→ PASSAGE SHOWN:
◆ ◆ ◆ ◆ ◆

A Because the cornea is thinner, it's structurally less stable. This instability allows the cornea to be more easily molded. The effect of this molding is a surface of topography and, therefore, refraction different from that of the same cornea in a fresh state. The same sort of molding can occur if you sleep with your eyes resting on your hands.
Q How will I know if I need a corneal transplant?
A Conventional wisdom dictates the need for a corneal transplant when you can no longer be fitted with a contact lens that is tolerable to you and provides you with adequate vision for your needs.
Q Need I be worried about becoming pregnant, giving birth or nursing around the time of my corneal transplantation surgery?
A In general, large doses of steroid medications are used to stabilize corneal grafts and, in some cases, glaucoma medications are required to reduce intraocular pressure. It is best to plan pregnancy, birth and lactation with these considerations in mind. Arranging joint consultations with your corneal surgeon and your obstetrician/gynocologist can also prove helpful.
I know that one article, one journal edition or one continuing education course cannot change the world. My message to all ECPs, (while I may be justly accused of preaching to the choir), is that we need to be sensitive to the tenor of patient history in order to accurately diagnose and reduce the aggravation and frustration that will inevitably confront many keratoconus patients.
Dr. Schendowich is an optometrist and a contact lens specialist at Sha'are Zedek Medical Center, Jerusalem, Israel. He is the organizer and moderator of the center's Keratoconus support group. He is also a consultant to the KC-link, an internet support group for sufferers of the condition.
Example Letter to Patient's Insurance Company
The Keratoconus Clinic
___________ Medical Center
To:________________ Date: ___/___/___
Re: Reimbursement Request for Keratoconus Procedures and Materials
Dear Madam or Sir,
______________ was examined at the Keratoconus Clinic of ________ Medical Center on ____________. Based on the following information, our patient was found to be suffering from keratoconus, an unusual ocular disease of the cornea (ICD-9 code: 371.60). Historical and test information included the following:
Blurred Vision (368.8) Corneal Striae (371.00)
Best Spectacle VA: Corneal Fleischer's Ring
OD:___/___, OS:___/___ Corneal Thinning
Best Contact Lens VA: Distorted Keratometry Mires
OD:___/___, OS:___/___ Cone-like Corneal Steepening
Monocular Diplopia (368.15) (measured by topographic mapping)
Irregular Astigmatism (367.22) Keratometry Readings:
Photophobia (368.13) OD:____/____@____
Corneal Scarring (371.00) OS:____/_____@____
Keratoconus is an ocular disease in which progressive, degenerative thinning of the cornea (the main refractive surface of the eye) results in a complex, irregular steepening of the corneal surface. Vision is affected by progressively reduced and distorted visual acuity that is not correctable with spectacles. The use of rigid gas permeable contact lenses is the primary accepted management to aid vision. The unique designs available help to create a regular optical surface in place of the irregular cornea. Thus, keratoconus, along with unilateral aphakia, post-corneal transplant and very high myopia, is one of the conditions that make contact lenses a medical necessity.

◆ ◆ ◆ ◆ ◆

→ WHAT YOU WILL DO:
a) For each statement, say yes or no on whether the keratoconus passage supports it, and quote the words of the passage that decide it. (i) Large doses of steroid medications are generally used to stabilize corneal grafts. (ii) The distorted visual acuity caused by keratoconus can be corrected with spectacles. (iii) Dr. Schendowich is an optometrist and a contact lens specialist.
b) Repeat word for word the part of the keratoconus passage that begins at the words "Irregular Astigmatism (367.22)" and stops after the words "a medical necessity.".

◆ ◆ ◆ ◆ ◆

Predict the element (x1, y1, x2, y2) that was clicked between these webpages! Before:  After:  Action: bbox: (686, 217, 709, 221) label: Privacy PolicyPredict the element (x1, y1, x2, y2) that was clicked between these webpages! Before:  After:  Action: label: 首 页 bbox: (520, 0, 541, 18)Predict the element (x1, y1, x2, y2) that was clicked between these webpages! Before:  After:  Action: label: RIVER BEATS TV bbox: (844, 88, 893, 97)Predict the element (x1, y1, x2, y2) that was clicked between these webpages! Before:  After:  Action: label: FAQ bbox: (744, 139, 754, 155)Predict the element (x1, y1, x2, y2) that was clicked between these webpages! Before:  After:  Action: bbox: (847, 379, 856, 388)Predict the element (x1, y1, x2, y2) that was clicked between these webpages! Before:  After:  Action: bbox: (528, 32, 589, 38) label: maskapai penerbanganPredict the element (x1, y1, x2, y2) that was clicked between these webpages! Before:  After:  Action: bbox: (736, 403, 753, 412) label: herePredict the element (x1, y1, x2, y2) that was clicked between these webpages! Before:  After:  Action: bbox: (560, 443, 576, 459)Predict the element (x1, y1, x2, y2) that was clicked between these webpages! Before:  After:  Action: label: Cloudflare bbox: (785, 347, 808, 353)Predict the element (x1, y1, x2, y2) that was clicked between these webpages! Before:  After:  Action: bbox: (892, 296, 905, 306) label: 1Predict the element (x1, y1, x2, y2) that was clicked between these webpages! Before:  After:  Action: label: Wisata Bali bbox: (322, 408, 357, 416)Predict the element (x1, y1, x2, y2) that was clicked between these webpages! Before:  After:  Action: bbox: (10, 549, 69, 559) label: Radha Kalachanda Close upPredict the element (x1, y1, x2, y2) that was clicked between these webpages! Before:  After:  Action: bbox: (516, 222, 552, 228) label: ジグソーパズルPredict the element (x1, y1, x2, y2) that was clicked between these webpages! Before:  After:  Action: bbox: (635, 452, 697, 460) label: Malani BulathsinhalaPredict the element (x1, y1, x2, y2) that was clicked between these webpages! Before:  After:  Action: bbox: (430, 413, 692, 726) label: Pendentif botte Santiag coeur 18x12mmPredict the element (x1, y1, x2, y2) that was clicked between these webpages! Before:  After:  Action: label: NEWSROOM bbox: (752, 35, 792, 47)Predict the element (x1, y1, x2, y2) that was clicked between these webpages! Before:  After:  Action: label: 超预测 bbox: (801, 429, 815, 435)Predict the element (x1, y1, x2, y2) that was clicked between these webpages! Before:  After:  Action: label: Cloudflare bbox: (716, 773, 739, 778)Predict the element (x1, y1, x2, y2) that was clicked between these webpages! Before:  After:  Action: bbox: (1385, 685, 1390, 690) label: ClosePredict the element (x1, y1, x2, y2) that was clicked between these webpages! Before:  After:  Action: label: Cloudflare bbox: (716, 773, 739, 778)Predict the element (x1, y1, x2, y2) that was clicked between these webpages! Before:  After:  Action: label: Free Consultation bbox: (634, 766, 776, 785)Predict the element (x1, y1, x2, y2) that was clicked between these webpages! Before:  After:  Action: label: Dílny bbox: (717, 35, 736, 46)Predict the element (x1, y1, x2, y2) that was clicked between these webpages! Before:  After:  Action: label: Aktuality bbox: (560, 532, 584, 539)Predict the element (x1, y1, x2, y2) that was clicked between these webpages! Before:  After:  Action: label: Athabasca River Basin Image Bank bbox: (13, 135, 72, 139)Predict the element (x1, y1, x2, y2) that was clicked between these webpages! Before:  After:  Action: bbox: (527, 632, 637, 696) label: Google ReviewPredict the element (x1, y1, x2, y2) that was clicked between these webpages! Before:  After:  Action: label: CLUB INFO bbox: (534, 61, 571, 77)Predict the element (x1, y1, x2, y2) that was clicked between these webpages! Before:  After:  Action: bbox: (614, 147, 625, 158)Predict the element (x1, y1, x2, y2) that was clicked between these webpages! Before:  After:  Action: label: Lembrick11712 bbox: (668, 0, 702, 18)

◆ ◆ ◆ ◆ ◆

→ ACTIVITY ANSWERS:
a)
(i) Yes: "In general, large doses of steroid medications are used to stabilize corneal grafts"
(ii) No: "Vision is affected by progressively reduced and distorted visual acuity that is not correctable with spectacles."
(iii) Yes: "Dr. Schendowich is an optometrist and a contact lens specialist at Sha'are Zedek Medical Center, Jerusalem, Israel."

b)
Irregular Astigmatism (367.22) Keratometry Readings:
Photophobia (368.13) OD:____/____@____
Corneal Scarring (371.00) OS:____/_____@____
Keratoconus is an ocular disease in which progressive, degenerative thinning of the cornea (the main refractive surface of the eye) results in a complex, irregular steepening of the corneal surface. Vision is affected by progressively reduced and distorted visual acuity that is not correctable with spectacles. The use of rigid gas permeable contact lenses is the primary accepted management to aid vision. The unique designs available help to create a regular optical surface in place of the irregular cornea. Thus, keratoconus, along with unilateral aphakia, post-corneal transplant and very high myopia, is one of the conditions that make contact lenses a medical necessity.